On a beaucoup parlé de la prestation de Leonardo DiCaprio ; rien à dire, c’est mérité. La douleur, la souffrance, la détermination, la haine, il fait tout cela à la perfection, bien aidé par un montage son qui rend parfaitement les gargouillis quand il essaie de parler avec la trachée encore ouverte. Le maquillage doit également être signalé : Leonardo ne serait rien sans ces plaies purulentes, ses entailles coupées jusqu’au cœur du muscle et sa gorge à moitié ouverte qui suinte au rythme de sa respiration. On a beaucoup moins parlé de Tom Hardy, qui était pourtant nommé pour l’Oscar du meilleur second rôle ; scalpé, cynique, méchant, raciste, son personnage a tout pour déplaire, mais l’acteur lui donne pourtant une certaine allure et presque une forme de panache, avec une pointe d’accent traînant et un naturel irréprochable.
Emmanuel Lubezki est le troisième homme fort du film : le soin apporté à l’éclairage, au cadrage, à l’ensemble du rendu photographique du film touche un sommet rarement atteint. Y’a peut-être pas de hasard, le monsieur a un joli bilan de photos magnifiques (Gravity, Shine a light, Le nouveau monde, Ali, …), mais ses paysages au grand-angle avec un personnage paumé au milieu sont d’un équilibre et d’une composition irréprochables, exprimant autant l’immensité du territoire que sa froidure et son hostilité.
Voilà, ça, c’est pour les bons points.
Le problème, c’est qu’un paysage au grand-angle, c’est beau.

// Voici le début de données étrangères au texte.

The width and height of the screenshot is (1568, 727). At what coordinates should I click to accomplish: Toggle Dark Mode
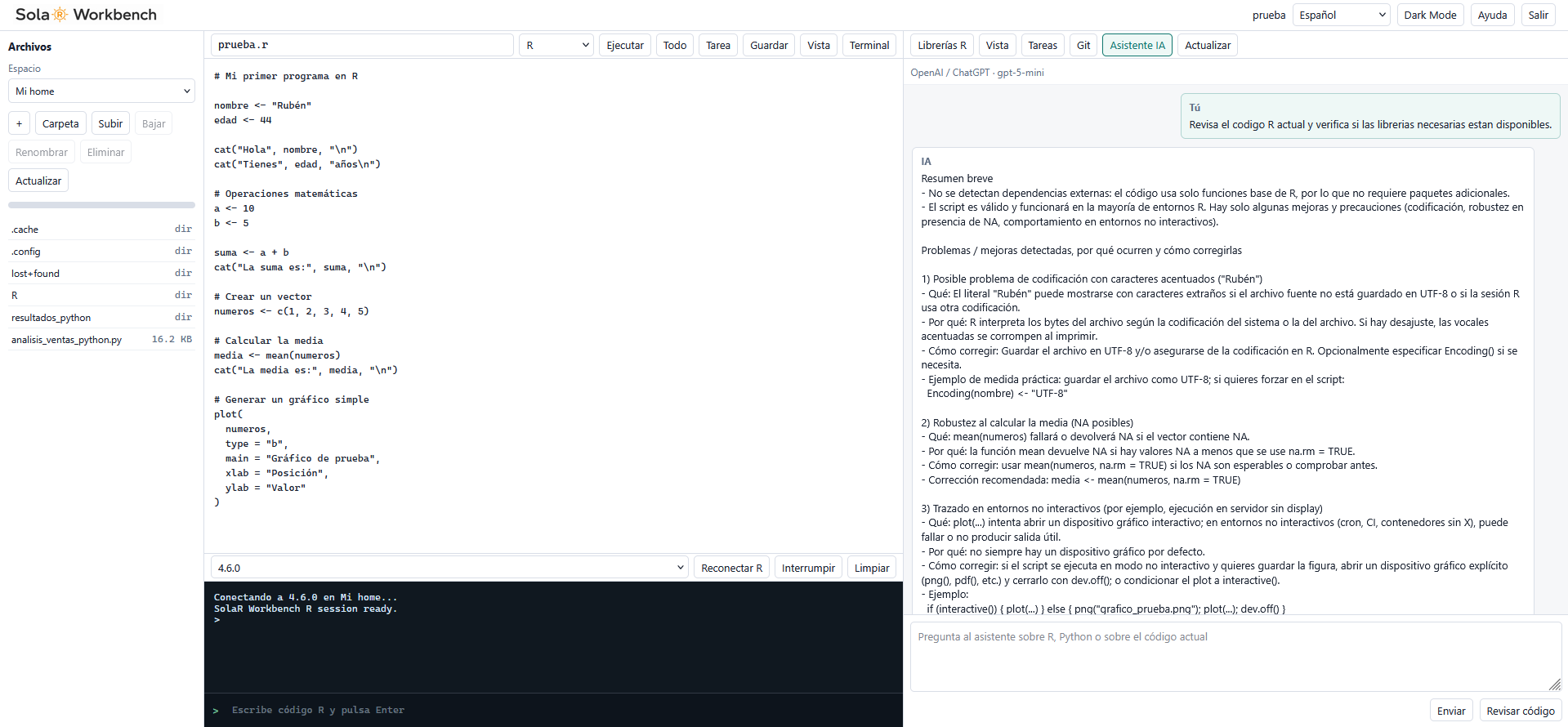tap(1430, 15)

Un portrait au grand-angle, ça dépend. Tout un film au grand-angle, ça devient vite chiant. On est obligé de jouer en permanence avec la profondeur, il faut des déplacements de caméra immenses pour rendre le moindre mouvement ou passer d’un sujet à un autre, et il faut coller à un sujet si on veut éliminer les éléments parasites en bord de cadre. Iñárritu faisant en plus énormément dans le plan-séquence de deux minutes, ça donne une succession d’amples mouvements de caméra d’autant plus inappropriée que sur un grand écran, quand on est à plus de deux mètres de la toile, la perspective n’est pas du tout naturelle : la nausée qui suit est encore d’Iñárritu (ou de Jean-Pierre Jeunet, ça dépend des films). En fait, tout se passe comme si, devant la brièveté de son scénario, Alejandro avait choisi de surcompenser en multipliant les effets stylistiques, et ça se voit.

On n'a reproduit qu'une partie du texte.